**WHAT IS BEING ASKED**
Starting at the line with "Image resolution: width=855" in it, reproduce each line below through the last one, exactly, and include nothing else.

**DATASET EXCERPTS**
+---+

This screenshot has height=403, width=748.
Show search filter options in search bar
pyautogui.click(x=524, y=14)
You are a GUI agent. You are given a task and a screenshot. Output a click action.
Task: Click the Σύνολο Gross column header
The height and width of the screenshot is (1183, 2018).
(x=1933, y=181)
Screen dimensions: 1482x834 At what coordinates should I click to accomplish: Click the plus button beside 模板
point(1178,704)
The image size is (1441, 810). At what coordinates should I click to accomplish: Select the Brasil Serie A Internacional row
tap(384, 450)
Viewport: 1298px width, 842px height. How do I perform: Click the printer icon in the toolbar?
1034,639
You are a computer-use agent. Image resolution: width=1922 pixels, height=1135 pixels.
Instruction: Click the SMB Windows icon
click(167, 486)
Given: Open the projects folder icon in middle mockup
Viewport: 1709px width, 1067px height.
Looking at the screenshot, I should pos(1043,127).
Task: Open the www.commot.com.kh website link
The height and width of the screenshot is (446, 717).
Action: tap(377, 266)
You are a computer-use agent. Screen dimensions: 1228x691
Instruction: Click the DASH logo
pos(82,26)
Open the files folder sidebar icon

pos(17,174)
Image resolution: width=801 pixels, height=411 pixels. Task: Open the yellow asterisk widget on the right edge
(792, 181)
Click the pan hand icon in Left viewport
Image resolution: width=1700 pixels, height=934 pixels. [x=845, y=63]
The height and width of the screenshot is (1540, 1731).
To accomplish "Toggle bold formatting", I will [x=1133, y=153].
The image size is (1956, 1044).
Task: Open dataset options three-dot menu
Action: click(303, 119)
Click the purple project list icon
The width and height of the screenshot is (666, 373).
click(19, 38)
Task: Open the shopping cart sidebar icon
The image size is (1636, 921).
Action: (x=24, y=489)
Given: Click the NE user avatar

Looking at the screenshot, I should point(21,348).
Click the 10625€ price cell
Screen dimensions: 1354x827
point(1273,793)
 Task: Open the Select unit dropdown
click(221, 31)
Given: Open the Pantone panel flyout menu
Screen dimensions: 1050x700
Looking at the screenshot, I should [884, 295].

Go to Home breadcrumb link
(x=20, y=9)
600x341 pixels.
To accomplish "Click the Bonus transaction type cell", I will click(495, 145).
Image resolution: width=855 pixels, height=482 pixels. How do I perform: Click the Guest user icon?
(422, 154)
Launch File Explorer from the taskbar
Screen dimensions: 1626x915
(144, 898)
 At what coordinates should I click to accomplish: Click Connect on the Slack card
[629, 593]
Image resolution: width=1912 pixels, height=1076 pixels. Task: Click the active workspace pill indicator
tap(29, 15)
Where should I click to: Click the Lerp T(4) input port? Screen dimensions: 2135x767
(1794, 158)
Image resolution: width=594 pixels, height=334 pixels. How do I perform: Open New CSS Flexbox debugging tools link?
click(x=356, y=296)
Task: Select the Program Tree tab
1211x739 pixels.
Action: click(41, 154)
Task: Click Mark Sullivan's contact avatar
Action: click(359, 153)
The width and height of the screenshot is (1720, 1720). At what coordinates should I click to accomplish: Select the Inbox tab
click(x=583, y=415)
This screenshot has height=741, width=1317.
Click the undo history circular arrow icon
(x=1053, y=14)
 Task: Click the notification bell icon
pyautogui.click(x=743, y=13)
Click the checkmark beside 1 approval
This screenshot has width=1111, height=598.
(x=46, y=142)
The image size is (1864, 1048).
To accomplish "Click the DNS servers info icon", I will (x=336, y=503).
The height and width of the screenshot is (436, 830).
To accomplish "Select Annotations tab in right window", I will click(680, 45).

+---+

**EXPECTED ANSWER**
Image resolution: width=855 pixels, height=482 pixels. How do I perform: Click the Guest user icon?
(422, 154)
Launch File Explorer from the taskbar
Screen dimensions: 1626x915
(144, 898)
 At what coordinates should I click to accomplish: Click Connect on the Slack card
[629, 593]
Image resolution: width=1912 pixels, height=1076 pixels. Task: Click the active workspace pill indicator
tap(29, 15)
Where should I click to: Click the Lerp T(4) input port? Screen dimensions: 2135x767
(1794, 158)
Image resolution: width=594 pixels, height=334 pixels. How do I perform: Open New CSS Flexbox debugging tools link?
click(x=356, y=296)
Task: Select the Program Tree tab
1211x739 pixels.
Action: click(41, 154)
Task: Click Mark Sullivan's contact avatar
Action: click(359, 153)
The width and height of the screenshot is (1720, 1720). At what coordinates should I click to accomplish: Select the Inbox tab
click(x=583, y=415)
This screenshot has height=741, width=1317.
Click the undo history circular arrow icon
(x=1053, y=14)
 Task: Click the notification bell icon
pyautogui.click(x=743, y=13)
Click the checkmark beside 1 approval
This screenshot has width=1111, height=598.
(x=46, y=142)
The image size is (1864, 1048).
To accomplish "Click the DNS servers info icon", I will (x=336, y=503).
The height and width of the screenshot is (436, 830).
To accomplish "Select Annotations tab in right window", I will click(680, 45).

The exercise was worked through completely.